At New York University, graduates with a master’s degree in publishing borrowed a median $116,000 and had an annual median income of $42,000 two years after the program, the data on recent borrowers show. At Northwestern University, half of those who earned degrees in speech-language pathology borrowed $148,000 or more, and the graduates had a median income of $60,000 two years later. Graduates of the University of Southern California’s marriage and family counseling program borrowed a median $124,000 and half earned $50,000 or less over the same period….
Highly selective universities have benefited from free-flowing federal loan money, and with demand for spots far exceeding supply, the schools have been able to raise tuition largely unchecked. The power of legacy branding lets prestigious universities say, in effect, that their degrees are worth whatever they charge….

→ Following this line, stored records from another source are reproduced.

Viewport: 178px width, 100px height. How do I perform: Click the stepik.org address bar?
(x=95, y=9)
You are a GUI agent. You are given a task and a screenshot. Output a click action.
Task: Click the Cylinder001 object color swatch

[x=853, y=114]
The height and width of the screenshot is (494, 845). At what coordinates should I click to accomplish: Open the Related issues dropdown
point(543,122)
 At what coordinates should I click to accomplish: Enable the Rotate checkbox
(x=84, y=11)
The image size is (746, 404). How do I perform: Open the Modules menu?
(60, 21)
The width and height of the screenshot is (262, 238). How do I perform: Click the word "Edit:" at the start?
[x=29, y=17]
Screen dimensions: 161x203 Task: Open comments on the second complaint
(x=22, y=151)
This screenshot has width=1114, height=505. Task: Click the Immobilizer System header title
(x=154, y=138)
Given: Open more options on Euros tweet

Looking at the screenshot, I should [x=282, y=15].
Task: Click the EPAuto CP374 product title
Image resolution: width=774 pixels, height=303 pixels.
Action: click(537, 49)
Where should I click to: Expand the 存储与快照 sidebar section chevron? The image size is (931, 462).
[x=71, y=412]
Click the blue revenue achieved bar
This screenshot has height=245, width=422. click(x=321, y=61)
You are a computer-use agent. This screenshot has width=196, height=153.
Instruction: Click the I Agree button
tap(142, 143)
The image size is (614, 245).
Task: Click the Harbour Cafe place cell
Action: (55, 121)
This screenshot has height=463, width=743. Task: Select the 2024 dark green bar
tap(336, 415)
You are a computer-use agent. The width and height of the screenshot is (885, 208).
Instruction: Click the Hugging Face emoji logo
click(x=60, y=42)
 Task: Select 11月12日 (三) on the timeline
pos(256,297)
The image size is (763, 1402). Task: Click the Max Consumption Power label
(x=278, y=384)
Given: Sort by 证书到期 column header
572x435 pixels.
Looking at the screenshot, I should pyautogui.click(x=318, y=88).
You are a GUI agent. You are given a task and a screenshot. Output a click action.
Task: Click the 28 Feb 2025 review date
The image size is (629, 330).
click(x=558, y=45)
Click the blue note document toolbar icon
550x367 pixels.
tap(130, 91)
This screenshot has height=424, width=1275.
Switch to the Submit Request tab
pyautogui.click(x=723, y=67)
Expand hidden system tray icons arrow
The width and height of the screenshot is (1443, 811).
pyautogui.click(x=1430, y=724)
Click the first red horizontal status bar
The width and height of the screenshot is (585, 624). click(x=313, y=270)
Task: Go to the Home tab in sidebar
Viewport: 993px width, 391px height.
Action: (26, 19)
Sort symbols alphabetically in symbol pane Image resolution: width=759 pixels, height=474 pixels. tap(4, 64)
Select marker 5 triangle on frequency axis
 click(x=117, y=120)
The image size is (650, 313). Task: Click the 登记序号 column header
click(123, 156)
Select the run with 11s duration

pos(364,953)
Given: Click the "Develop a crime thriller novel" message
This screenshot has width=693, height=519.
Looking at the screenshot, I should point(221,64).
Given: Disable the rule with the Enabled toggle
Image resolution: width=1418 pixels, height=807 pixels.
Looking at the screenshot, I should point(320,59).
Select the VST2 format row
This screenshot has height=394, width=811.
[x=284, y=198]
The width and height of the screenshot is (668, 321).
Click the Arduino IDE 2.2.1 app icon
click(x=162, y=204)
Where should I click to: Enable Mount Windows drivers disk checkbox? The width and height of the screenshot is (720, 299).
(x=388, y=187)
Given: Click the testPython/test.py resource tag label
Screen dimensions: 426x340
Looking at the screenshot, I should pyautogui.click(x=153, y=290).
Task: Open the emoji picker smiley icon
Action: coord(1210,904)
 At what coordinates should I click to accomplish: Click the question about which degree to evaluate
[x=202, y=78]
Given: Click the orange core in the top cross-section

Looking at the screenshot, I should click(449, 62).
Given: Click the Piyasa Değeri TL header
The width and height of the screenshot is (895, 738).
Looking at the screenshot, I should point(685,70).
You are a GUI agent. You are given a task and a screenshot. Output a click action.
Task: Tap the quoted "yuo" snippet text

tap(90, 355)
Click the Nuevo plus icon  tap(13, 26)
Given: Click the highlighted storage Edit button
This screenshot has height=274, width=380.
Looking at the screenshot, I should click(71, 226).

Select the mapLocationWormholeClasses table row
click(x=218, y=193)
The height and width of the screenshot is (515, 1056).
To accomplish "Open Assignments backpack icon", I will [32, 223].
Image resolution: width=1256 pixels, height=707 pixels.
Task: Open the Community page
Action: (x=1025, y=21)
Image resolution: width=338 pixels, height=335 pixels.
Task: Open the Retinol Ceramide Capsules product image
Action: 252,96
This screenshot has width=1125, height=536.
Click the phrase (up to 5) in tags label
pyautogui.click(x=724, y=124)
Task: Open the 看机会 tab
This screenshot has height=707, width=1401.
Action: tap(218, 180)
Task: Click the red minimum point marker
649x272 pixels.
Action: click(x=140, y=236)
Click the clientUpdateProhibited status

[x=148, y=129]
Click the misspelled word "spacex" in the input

Debt counselors recommend students not borrow more than they will earn right out of school. Yet about 38% of master’s programs at top-tier private universities in the U.S. failed that test, according to the Journal’s analysis of salary data for graduates from the 2015 and 2016 classes, the latest available.
At for-profit schools, a common target of regulators for high student debt and poor job prospects, 30% failed to meet the debt counselors’ advice.”
When confronted with this type of failure, where government subsidies fuel rent-capturing, the natural inclination of the technocratic class is to double-down. When reckless federal debt becomes burdensome, they advocate loan-forgiveness. When institutions become savvy about how to grab federal cash, they propose excluding those kinds of schools from the subsidized loan programs. Somehow, it fails to dawn on those proposing these solutions that forgiving student loans might encourage irresponsible borrowing by students and the desire to exploit federal programs is not limited to for-profit institutions. For-profits may only appear more inclined to game the system because they are more efficient in their operations. The others lag not out of virtue but out of incompetence. As the WSJ article illustrates, eventually virtually all universities will grab the federal cash at the expense of students and taxpayers once they figure out how to do it.
Rather than doubling down on debt-forgiveness, regulation, and ever expanding loan programs, policymakers might consider turning down the spigot of cash into higher ed in the hopes that less money sloshing around might encourage more responsible behavior.